Quant au verre, il peut être réutilisé pour de multiples usages. On rappelle, à cet effet, l’initiative de Ziad Abichaker, fondateur et CEO de la société Cedar Environmental, spécialisée dans le recyclage des déchets, qui avait utilisé les débris de verre provenant de l’explosion du 4 août 2020 au port de Beyrouth, pour en faire des cruches, des bouteilles, des verres et autres objets…..
En revanche, le matériau le plus intéressant reste l’acier, étant donné sa valeur sur le marché.
"Les sociétés achètent ces débris d’acier à la tonne, à près de la moitié du prix ordinaire, explique M. Abboud. Les usines spécialisées dans le traitement des métaux recyclent l’acier et le revendent pour de nouveaux usages."
Du point de vue environnemental, "l’avantage de ce métal recyclé est qu’il a un faible impact en termes d’empreinte carbone, contrairement aux métaux extraits des mines", indique M. Abboud.
Si ce business lucratif de gestion des décombres fleurit en période de post-conflit, il n’en reste pas moins qu’il est actif depuis toujours dans le domaine de la construction, au niveau local, avance M. Abboud.
"Les chutes d’acier de construction non utilisées dans un chantier sont collectées puis vendues à une société de recyclage des métaux", poursuit le chef d’entreprise pour qui il s’agit d’une démarche habituelle.
L’exemple de la Syrie voisine
Un projet de gestion des décombres a été mis en place en Syrie, ravagée par la guerre, dans une perspective de recyclage et de reconstruction.

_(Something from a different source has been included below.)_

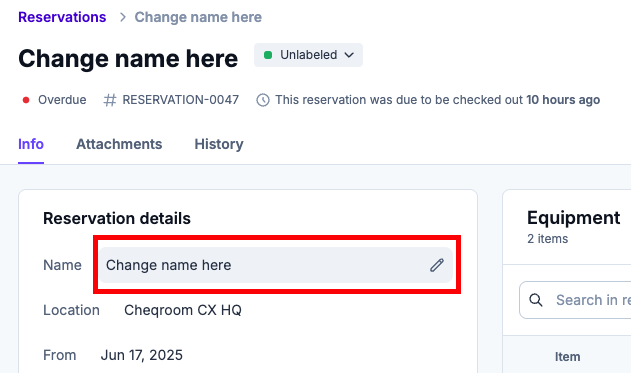The height and width of the screenshot is (373, 631).
Task: Click the From date Jun 17, 2025
Action: click(x=142, y=355)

Selon l’Institut des matériaux, des minéraux et de l'exploitation minière (IOM3), une équipe de chercheurs de l'université de Sheffield, au Royaume-Uni, a avancé que l’utilisation du béton recyclé issu des décombres de bâtiments détruits en Syrie contribuerait à la reconstruction d'infrastructures. Ce matériau pourrait remplacer jusqu'à 50% des matières premières nécessaires à la fabrication d'un nouveau béton.
Travaillant en collaboration avec l'Université technique du Moyen-Orient (Turquie) et des universitaires syriens en exil, l’équipe a réussi à trier manuellement des gravats collectés sur dix sites de la ville d'Al-Bab, dans le nord de la Syrie, selon un rapport de l’Institut, publié en mai 2023. Puis le béton a été concassé sur place à l'aide d'un concasseur à mâchoires mobile pour obtenir des agrégats de béton recyclé d'une taille d'environ 5 mm à 25 mm. Ces granulats ont été mélangés avec du ciment et du sable, remplaçant ainsi les granulats grossiers dans les mélanges de béton frais.
Quelles perspectives pour le Liban?
D’après M. Abboud, la logistique libanaise est suffisante pour la gestion des décombres. Évoquant la guerre de 2006 entre le Hezbollah et Israël, il affirme qu’"une entreprise locale avait pris en charge le déblaiement de tout le secteur de la banlieue sud de Beyrouth".
Par la même occasion, le business local s’en est trouvé dynamisé, "la moitié des camions du Liban ayant assuré alors le transport des remblais pour la seule banlieue sud", selon M. Abboud.
Du reste, "c’est le Conseil pour le développement et la reconstruction (CDR) qui est habilité à lancer un appel d’offres puis à sélectionner l’entreprise qui serait chargée de tel ou tel projet", conclut-il.